With n_embd=512 the shard is comfortably above the 14 MB floor.

Safe-norm peephole (Dragon Book §8.7): The original RMSNorm implementation accumulates x² directly in fp16, which overflows for large channels. The peephole fix divides by √d before squaring, matching the pattern in gguf_to_ane.py:

K   = x.shape[1] ** 0.5          # √d, scalar
xs  = x * (1.0 / K)              # x / √d  — keeps fp16 in range
rms = (xs.pow(2).mean(dim=1, keepdim=True) + eps/(K*K)).rsqrt()
return (xs * rms).half()

This is a textbook peephole. The unstable pattern:

\[\left(\frac{\sum x^2}{d} + \varepsilon\right)^{-1/2}\]

is rewritten as:

\[\left(\sum \left(\frac{x}{\sqrt{d}}\right)^2 + \frac{\varepsilon}{d}\right)^{-1/2}\]

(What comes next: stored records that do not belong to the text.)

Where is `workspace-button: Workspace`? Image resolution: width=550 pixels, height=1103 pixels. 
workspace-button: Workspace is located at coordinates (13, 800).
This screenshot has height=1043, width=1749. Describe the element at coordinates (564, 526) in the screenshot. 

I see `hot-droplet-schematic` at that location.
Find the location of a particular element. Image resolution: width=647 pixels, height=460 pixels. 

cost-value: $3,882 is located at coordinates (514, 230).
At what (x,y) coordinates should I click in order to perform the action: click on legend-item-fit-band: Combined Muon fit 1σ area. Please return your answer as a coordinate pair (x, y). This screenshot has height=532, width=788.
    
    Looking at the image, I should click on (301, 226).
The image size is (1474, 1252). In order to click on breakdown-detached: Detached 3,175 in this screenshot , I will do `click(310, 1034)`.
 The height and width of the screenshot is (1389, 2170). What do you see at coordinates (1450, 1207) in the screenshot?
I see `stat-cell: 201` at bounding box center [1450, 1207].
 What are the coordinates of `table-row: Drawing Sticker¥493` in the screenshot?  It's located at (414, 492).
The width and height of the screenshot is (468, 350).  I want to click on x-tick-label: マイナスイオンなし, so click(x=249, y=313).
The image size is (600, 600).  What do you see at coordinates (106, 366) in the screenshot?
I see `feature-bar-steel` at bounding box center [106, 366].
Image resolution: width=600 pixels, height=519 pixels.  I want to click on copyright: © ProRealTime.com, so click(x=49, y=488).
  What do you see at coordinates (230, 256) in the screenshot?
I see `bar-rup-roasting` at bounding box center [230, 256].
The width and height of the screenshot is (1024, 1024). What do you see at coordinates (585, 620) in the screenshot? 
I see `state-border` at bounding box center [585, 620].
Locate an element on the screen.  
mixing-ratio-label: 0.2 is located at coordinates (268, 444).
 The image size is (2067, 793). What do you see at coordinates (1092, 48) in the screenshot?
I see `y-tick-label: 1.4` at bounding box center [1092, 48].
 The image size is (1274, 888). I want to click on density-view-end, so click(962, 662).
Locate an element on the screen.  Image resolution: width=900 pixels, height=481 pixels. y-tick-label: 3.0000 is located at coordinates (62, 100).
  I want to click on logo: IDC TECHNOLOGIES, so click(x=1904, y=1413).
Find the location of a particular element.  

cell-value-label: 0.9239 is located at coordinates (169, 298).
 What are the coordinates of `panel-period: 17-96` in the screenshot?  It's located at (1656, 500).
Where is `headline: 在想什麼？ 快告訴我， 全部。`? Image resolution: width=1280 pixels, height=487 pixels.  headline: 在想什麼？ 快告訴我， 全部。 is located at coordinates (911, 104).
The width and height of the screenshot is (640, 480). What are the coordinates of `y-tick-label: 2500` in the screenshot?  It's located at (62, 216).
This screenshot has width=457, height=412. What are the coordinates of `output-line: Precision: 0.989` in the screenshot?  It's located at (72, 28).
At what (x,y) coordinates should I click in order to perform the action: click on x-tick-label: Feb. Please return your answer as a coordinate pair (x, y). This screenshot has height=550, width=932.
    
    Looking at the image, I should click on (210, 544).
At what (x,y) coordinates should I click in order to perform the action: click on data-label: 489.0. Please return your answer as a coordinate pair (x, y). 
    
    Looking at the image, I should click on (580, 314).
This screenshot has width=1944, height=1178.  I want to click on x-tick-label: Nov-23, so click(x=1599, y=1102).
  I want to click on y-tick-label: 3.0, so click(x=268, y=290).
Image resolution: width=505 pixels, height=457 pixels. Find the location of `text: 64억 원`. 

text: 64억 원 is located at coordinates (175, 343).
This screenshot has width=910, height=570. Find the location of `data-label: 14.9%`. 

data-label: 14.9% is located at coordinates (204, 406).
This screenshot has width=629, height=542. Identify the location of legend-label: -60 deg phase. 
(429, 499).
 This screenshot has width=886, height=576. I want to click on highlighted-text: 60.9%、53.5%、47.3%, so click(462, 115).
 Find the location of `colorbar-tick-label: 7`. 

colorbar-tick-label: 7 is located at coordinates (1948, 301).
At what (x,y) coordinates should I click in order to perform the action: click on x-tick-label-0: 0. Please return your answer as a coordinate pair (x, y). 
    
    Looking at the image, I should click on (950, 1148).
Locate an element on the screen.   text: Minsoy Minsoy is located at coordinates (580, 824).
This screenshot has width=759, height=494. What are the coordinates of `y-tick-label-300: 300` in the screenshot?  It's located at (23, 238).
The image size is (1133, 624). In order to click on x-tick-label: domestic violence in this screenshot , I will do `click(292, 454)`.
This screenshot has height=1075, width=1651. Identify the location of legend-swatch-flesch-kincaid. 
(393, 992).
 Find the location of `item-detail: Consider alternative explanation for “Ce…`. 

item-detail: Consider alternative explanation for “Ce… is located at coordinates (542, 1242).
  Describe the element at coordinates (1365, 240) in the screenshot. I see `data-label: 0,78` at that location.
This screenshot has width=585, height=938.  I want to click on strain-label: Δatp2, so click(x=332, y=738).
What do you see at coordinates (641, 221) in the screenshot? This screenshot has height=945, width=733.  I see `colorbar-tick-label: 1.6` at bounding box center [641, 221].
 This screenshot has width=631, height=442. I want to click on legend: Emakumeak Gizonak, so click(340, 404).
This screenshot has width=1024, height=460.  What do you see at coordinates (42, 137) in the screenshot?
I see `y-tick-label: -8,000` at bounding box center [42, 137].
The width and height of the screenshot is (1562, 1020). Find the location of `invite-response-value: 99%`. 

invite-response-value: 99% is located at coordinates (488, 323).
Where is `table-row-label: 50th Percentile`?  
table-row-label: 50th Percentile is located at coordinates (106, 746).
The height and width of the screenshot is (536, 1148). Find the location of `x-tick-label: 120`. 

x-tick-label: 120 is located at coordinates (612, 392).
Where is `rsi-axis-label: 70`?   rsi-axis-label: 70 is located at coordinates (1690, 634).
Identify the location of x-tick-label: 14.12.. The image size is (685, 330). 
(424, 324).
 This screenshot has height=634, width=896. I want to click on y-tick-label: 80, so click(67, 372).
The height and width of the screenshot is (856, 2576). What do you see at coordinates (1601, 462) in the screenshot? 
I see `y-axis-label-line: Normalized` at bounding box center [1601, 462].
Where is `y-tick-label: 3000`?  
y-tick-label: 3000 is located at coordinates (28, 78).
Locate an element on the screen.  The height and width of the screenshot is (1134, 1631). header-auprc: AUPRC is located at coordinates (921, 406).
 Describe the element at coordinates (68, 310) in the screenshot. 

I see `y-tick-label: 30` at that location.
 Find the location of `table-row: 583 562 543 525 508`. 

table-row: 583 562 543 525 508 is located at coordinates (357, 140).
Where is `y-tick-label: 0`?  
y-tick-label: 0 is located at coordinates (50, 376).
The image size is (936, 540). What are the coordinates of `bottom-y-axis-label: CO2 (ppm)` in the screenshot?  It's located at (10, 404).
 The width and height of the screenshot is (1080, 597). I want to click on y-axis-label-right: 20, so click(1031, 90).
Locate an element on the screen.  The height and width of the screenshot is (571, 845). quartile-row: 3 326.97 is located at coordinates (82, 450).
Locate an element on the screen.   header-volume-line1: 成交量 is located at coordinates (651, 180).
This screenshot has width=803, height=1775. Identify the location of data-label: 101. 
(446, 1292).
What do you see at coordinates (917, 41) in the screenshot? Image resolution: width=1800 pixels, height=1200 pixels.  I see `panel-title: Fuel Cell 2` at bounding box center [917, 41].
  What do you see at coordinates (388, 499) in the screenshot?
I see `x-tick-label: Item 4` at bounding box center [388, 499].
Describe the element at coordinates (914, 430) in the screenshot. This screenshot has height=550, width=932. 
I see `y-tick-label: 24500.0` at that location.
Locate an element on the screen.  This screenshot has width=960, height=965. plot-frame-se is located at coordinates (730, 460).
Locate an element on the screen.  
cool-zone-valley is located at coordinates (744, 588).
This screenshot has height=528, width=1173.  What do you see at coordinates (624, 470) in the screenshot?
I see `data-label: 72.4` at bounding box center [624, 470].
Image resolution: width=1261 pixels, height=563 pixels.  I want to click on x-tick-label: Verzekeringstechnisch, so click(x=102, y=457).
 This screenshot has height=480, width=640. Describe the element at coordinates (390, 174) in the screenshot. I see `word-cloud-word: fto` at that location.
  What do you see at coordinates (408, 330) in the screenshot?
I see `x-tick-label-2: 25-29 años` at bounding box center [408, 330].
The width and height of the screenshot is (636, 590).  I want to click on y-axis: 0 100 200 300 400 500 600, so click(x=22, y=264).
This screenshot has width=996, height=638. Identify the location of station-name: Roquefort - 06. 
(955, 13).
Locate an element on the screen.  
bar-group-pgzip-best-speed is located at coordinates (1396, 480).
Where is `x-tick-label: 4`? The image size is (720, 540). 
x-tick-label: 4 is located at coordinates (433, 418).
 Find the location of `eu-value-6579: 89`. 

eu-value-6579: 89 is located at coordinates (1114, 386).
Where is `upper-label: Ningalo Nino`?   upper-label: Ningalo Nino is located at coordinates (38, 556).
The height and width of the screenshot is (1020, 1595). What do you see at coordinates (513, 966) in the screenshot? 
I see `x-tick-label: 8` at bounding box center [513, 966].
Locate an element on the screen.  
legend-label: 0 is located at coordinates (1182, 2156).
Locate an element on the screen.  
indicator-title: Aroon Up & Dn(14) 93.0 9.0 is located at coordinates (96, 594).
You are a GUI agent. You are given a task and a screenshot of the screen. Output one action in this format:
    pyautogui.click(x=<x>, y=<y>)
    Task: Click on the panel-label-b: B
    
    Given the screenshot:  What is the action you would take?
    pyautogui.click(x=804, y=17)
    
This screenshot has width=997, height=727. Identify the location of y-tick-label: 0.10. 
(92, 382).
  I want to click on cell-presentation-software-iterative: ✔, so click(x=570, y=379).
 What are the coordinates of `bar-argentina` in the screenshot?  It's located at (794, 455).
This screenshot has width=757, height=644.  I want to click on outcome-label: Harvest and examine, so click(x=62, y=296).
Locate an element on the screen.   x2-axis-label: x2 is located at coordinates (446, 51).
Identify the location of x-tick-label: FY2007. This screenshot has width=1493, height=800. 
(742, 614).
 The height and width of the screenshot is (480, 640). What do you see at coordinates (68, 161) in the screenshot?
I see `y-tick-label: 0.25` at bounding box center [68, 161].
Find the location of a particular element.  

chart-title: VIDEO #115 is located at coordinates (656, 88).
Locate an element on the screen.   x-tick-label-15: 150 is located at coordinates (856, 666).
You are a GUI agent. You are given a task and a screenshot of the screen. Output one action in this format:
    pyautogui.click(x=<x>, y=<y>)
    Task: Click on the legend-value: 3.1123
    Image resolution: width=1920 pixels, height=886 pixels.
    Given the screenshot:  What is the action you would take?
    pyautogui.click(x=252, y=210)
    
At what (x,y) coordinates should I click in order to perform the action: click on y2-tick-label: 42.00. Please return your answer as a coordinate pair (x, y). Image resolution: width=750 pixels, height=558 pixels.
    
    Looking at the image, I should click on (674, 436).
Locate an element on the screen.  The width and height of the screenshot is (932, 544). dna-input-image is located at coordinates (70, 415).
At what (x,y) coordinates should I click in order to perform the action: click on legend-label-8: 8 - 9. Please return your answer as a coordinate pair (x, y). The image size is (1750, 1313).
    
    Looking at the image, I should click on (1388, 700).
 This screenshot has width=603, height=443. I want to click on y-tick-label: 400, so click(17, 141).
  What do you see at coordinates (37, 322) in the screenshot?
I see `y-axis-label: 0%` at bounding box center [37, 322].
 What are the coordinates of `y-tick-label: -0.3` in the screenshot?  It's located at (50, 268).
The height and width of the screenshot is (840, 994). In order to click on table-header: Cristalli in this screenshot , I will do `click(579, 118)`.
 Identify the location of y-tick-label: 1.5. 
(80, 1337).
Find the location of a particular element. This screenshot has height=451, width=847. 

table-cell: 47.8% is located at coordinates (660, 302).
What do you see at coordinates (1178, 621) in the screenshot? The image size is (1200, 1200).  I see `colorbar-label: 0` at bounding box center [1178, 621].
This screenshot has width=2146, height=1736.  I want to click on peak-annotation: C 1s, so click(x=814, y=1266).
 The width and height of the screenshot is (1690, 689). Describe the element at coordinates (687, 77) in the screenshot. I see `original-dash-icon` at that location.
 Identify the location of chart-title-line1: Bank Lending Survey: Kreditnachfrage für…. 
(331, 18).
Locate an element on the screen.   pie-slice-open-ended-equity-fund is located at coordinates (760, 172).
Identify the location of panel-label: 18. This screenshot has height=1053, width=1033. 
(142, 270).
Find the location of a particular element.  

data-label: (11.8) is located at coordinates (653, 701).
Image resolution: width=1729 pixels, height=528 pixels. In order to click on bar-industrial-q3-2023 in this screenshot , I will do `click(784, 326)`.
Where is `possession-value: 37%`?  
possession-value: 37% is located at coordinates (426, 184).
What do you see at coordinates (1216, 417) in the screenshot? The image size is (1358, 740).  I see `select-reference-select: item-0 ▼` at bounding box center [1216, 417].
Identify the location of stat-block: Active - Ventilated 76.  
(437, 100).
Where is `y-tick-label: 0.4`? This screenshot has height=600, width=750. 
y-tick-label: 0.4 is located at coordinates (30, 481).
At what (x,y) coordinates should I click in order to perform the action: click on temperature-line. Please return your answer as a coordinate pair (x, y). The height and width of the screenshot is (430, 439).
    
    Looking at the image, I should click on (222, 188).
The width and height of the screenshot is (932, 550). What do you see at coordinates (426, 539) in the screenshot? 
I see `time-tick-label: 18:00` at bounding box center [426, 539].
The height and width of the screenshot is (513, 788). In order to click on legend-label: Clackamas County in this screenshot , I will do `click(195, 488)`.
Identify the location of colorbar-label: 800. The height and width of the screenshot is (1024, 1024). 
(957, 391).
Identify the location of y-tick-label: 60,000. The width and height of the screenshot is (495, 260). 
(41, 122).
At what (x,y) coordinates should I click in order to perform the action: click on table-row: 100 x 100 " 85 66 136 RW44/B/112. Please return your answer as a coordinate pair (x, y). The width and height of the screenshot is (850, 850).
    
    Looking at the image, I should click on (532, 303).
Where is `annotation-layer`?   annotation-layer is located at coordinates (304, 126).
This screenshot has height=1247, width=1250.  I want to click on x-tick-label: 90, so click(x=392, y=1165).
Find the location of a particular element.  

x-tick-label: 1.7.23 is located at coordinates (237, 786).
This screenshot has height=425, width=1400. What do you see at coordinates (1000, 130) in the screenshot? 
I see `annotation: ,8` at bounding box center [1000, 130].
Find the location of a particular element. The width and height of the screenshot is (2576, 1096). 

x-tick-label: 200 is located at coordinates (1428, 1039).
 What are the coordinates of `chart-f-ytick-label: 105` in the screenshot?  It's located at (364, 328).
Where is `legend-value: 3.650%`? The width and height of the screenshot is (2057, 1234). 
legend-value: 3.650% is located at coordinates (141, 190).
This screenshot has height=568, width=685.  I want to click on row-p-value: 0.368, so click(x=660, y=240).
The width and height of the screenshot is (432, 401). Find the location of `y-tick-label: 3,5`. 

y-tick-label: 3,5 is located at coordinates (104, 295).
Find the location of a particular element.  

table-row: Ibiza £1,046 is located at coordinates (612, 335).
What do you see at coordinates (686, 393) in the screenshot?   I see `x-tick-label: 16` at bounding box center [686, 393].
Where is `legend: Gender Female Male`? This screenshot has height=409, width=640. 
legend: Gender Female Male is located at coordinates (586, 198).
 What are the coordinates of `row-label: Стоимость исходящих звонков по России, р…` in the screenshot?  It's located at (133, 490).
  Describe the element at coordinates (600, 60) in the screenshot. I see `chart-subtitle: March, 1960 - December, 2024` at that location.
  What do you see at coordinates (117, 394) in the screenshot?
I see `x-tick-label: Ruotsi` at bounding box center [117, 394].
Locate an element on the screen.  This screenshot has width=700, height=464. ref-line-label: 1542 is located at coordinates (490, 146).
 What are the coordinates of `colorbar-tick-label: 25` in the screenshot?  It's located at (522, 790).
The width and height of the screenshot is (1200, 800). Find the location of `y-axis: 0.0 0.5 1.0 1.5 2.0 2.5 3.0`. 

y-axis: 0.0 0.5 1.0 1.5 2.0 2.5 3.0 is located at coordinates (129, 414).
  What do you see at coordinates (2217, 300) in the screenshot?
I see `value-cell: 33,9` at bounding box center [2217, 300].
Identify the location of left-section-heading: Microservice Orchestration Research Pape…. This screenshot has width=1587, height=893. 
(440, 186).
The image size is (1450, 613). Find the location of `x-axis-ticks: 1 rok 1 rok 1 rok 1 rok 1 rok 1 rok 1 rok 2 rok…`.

The two forms are mathematically identical, but the second is numerically safe and preferred by the ANE cost model for norm ops.

Results:

Training: 18.9 M params, 5000 steps, Adam (β=(0.85, 0.99)), linear LR decay, dataset = 32,033 baby names (character-level), final loss 1.60.
CoreML shard: local-artifacts/microgpt_shards/MicroGPT.mlpackage + .mlmodelc (19.07 MB).
ANE residency: conv_ane=37/37, compute_ane=260/260, PASS=True, 100% ANE.
Swift runtime: local-artifacts/microgpt_ane_runtime, stateful KV cache (MLState API), FLOAT16 conv shard, host-side embedding lookup + argmax.
Benchmark: ~1535 tok/s warm (500 names, 3352 tokens in 2.18 s).
Sample output: karrin, avian, ana, alina, jelah, dari — plausible name-like forms.

Artifacts:

local-artifacts/microgpt_train.py — PyTorch training script (.venv)
local-artifacts/microgpt_to_ane.py — CoreML conversion + compile (Xcode python3)
local-artifacts/microgpt_export_runtime.py — wte/wpe fp16 bin export (.venv)
local-artifacts/microgpt_ane.swift / microgpt_ane_runtime — Swift CLI
python/microgpt_ane_chat.py — Python wrapper
local-artifacts/microgpt_ane/ — weights, vocab JSON, fp16 bins, manifest

Key empirical law confirmed: Transformer 1×1-conv shards require ≥14 MB compiled INT8 for ANE placement. Shards below this threshold fall silently to CPU. The fix is always to scale the model, not to optimise the CPU path.